Por que estamos organizando a mais cara das últimas Copas, sem os legados comunitários prometidos? A Copa no Brasil já está custando espetaculares R$ 28 bilhões de financiamentos e investimentos públicos, quase três vezes o aplicado na Alemanha, em 2006, e no Japão, em 2002. E o que dizer da África do Sul, que gastou quatro vezes menos do que o Brasil, R$ 7,1 bilhões? Além disso, os gastos de todas as cidades sedes foram além do previsto na reforma ou construção dos seus estádios. Em Brasília, capital da República, o Tribunal de Contas do Distrito Federal identificou o pagamento de serviços em dobro e até de serviços não realizados. Além disso, do orçamento inicial de R$ 650 milhões, o estádio de Brasília já consumiu R$ 1,2 bilhão, praticamente o dobro do previsto inicialmente.

Quanto às obras de mobilidade urbana para melhorar o tráfego nas cidades sede a situação é caótica. Dos 82 empreendimentos previstos, 25 não cumpriram o cronograma e apenas três mantêm orçamentos atualizados e prazos em dia. Se forem concluídas, estas reformas representarão apenas 5% do que estava previsto.
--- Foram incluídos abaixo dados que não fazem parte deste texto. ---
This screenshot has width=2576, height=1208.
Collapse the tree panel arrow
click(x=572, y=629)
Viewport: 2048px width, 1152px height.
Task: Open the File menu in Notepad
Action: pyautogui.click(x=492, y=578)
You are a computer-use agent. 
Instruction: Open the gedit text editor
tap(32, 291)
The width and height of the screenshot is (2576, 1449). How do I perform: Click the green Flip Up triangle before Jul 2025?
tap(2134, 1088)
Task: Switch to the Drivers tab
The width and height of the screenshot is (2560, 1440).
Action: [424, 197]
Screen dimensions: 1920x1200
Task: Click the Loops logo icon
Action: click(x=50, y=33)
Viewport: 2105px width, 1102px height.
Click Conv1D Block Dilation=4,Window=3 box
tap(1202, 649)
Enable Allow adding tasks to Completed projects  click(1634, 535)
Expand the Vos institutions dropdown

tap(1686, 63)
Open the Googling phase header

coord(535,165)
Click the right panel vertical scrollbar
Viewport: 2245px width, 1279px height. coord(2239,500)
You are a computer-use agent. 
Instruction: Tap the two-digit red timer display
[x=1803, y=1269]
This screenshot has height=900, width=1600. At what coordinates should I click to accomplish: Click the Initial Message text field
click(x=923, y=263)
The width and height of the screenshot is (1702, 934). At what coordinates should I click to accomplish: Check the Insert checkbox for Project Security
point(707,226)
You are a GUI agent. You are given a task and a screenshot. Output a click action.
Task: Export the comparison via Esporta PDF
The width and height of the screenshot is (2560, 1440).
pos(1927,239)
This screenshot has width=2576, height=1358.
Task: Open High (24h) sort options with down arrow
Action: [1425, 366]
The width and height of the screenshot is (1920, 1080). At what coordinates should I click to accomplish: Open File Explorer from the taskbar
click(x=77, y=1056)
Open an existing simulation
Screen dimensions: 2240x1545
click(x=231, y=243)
Uma vergonha para o governo e ótimos motivos para a população protestar, com razão.

São números como esses que nos deixam indignados e contribuem para que apoiemos as manifestações populares, a fim de inverter a lógica desse sistema que privilegia o capital em detrimento do social. Não será para no estádio de futebol que os brasileiros buscarão a cura para suas doenças. E já não encontram socorro nos hospitais públicos, pois esse sistema está falido e precisa de uma reação enérgica do governo, sob pena de fragilizar a autoridade institucional.

Enquanto isso, a FIFA anuncia que terá um lucro de R$ 4 bilhões com a Copa no Brasil, livre de impostos. Esse contraste de lucro fácil contrasta com a total ausência de legados efetivos, como os da mobilidade urbana. A presidenta Dilma Rousseff repete o ex-presidente Lula, afirmando que realizaremos “a melhor Copa de todos os tempos”. Não creio, pois falhamos no item básico, o de deixar à população um legado que orgulhasse a todos nós. Até aqui, só a FIFA está lucrando e é por isso, também, que a população vai às ruas para protestar, com razão.